When India last played the AFC Asian Cup in 2011, they were level with their opponents for a total of 17 minutes across three matches. Is 2019 and their return to the elite Asian fold going to be any different? Or should some of the ground realities be considered when setting expectations from Stephen Constantine's team?
India, ranked at a 22-year-high of 97, are the 15th-best in Asia, which technically puts them in sight of a round-of-16 place in the 24-team event in the UAE. Fact is, this is just their fourth outing at the Asian Cup -- and they have failed to win a single game in their two appearances since a runners-up finish in 1964.
India were one of the first teams to book their berth through Asian Cup qualification, with three wins on the bounce in 2017 against Myanmar, Kyrgyzstan and Macau.

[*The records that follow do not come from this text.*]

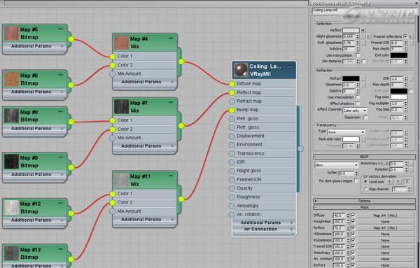Click the black Refract color swatch
This screenshot has width=420, height=268.
[351, 78]
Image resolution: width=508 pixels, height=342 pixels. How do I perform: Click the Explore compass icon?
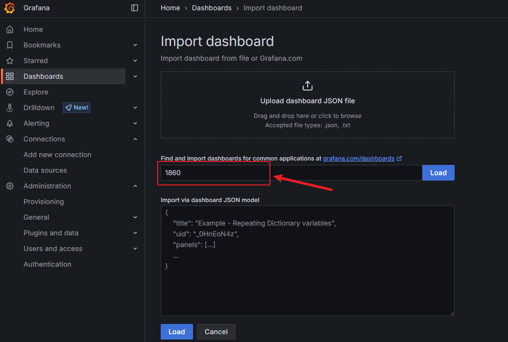[10, 92]
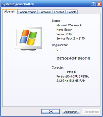Click the Systemeigenschaften title bar text
This screenshot has height=117, width=103.
tap(18, 4)
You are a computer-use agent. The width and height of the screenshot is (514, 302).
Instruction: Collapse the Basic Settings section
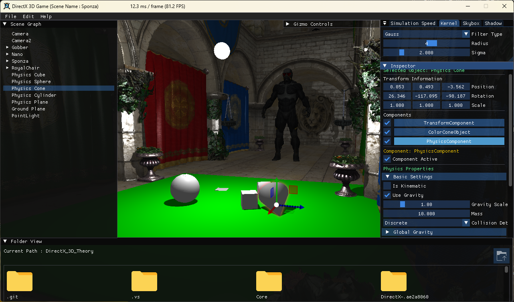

That had been preceded by a horrendous 2018 World Cup qualification campaign, where their only win in eight matches came at home against Guam.
With an average age at a little over 24 years, India will be the third-youngest squad in the UAE. But that also means relative inexperience -- with only two Indians, strikers Sunil Chhetri and Jeje Lalpekhlua, with 30 or more caps -- and their group comprises teams with six (Bahrain, ranked 113, and Thailand, ranked 118) and 13 (hosts UAE, ranked 79) such players. India have only one outright win against any of these teams this century -- against the UAE in a World Cup qualifier in Bangalore in 2001.
All down to Chhetri?
Chhetri -- a man with 65 goals from 104 caps for India, two of them being the three the team scored at the 2011 edition in Qatar -- will play the biggest role. "They [the 2011 team] had a long training stint and they were better prepared but the opponents they faced [South Korea, Australia and Bahrain] were much more difficult," says former national team director Shaji Prabhakaran, who reckons India's brightest chance this time lies against Bahrain. "Chhetri has become the biggest change from then and now."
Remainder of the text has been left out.